Novelty-Organizing Team of Classifiers (NOTC) is the first method to join both direct policy search and value function approaches into one method.
In fact, it is part of a new class of algorithms called Self-Organization Classifiers which is the first and perhaps the only type of algorithm that can adapt on the fly when a given problem changes (e.g., maze changes in shape).
NOTC's high adaptability is possible because states are automatically updated with experience.
NOTC has also being applied to camera-based autonomous driving and other applications.
It is expected that variations of this algorithm or principles discovered here will be useful in future technologies and/or applications.
SUNA and Unified Neural Model
Evolutionary reinforcement learning uses the design flexibility of evolutionary algorithms to tackle the most general paradigm of machine learning, reinforcement learning.

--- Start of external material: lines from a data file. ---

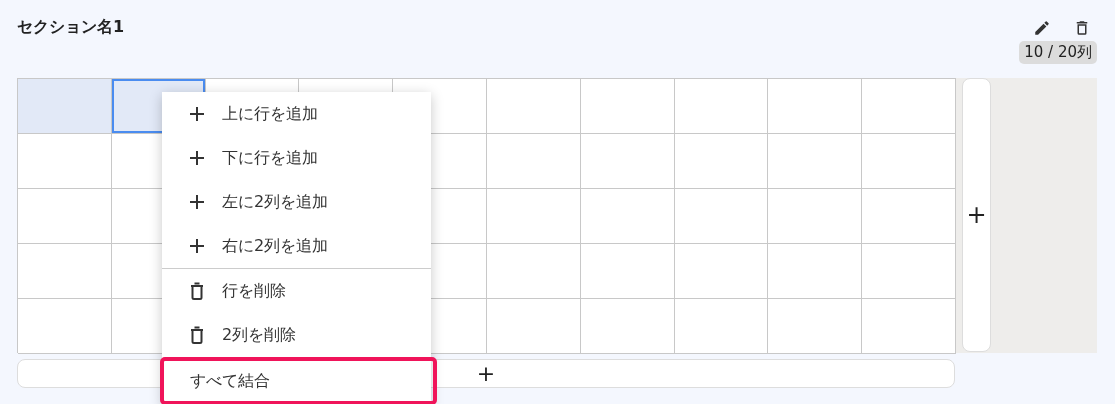  Describe the element at coordinates (1042, 28) in the screenshot. I see `edit-icon` at that location.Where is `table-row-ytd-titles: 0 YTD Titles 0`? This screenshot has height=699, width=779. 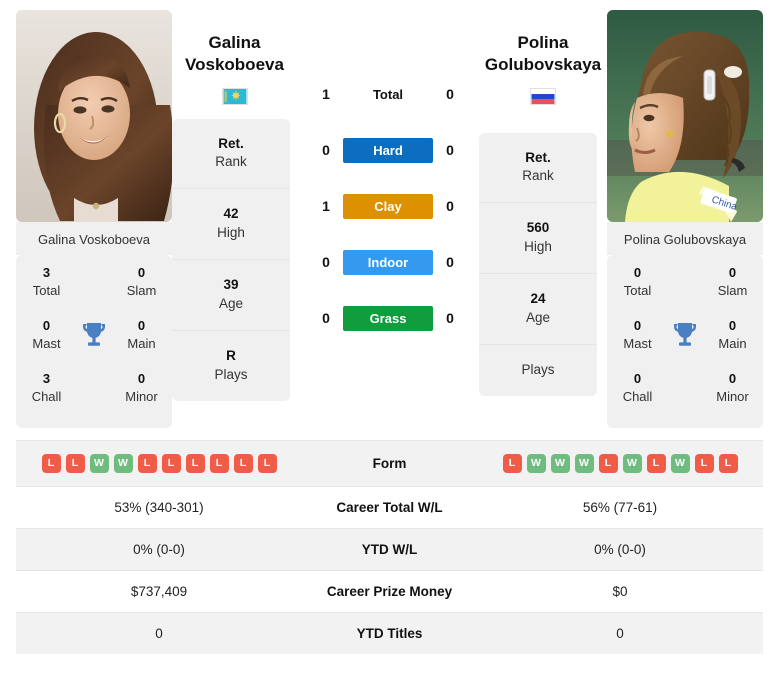
table-row-ytd-titles: 0 YTD Titles 0 is located at coordinates (390, 634). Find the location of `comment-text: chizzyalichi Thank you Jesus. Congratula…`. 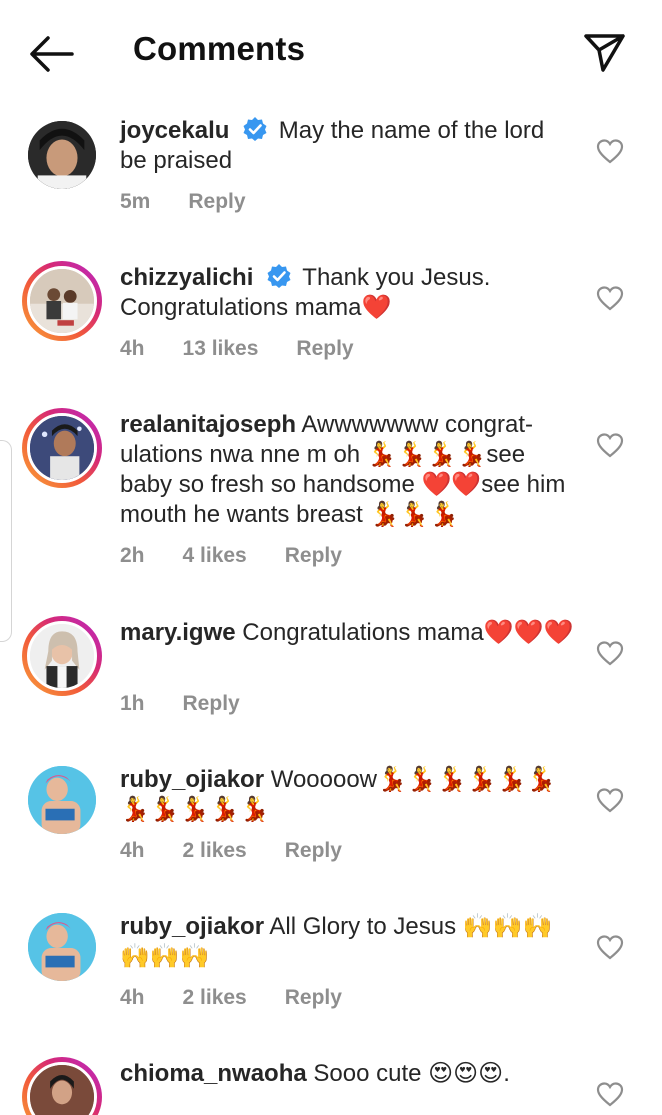

comment-text: chizzyalichi Thank you Jesus. Congratula… is located at coordinates (348, 293).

SUNA is the first and currently the only algorithm that takes this flexibility to the limit, unifying most of the previous proposed features into one unified neuron model.
SUNA is a learning system that evolves its own topology and is able to learn even in non-markov problems.
In other words, SUNA's generality increases robustness to parameters and types of problems that can be solved.
SUNA and its variations were applied to various problems including function approximation, neural based symmetric encryption.
Moreover, a method based on SUNA was also applied to the evolution of Deep Neural Networks.
Hacking AI Systems
Hacking into AI systems is one of the few ways to enter their world.
Attacking learning systems allow us to dive deep into the code learned by a system, revealing what a learning system understands to be, for example, a "horse" or a "ship".
Indeed, in a research that appeared on BBC news, we showed that only one-pixel is necessary to change between classes.
In other words, the learned concepts of, for example, "horse" or "ship" can be changed with only one pixel.
This demonstrates that although such neural networks achieve suprahuman recognition in datasets what the neural networks really "understand" to be a "horse" or "ship" is far from intelligent.
We will continue to hack AI systems to test and understand them.
For there are a lot of unexplored land inside the black-box of AI systems.
SAN is an extremely simple multi-objective optimization algorithm which outperformed all algorithms in the hardest multi-objective benchmark.
When analyzed under the concept of Optimization Forces it was revealed that the reason for SAN's performance derive from avoiding the conflict inside single population of candidate solutions by using independent subpopulations.
Learning algorithms are nothing but optimization algorithms which allow machines to learn and adapt.
The next generation of machine learning will certainly have a stronger synergy between them and models to be evolved.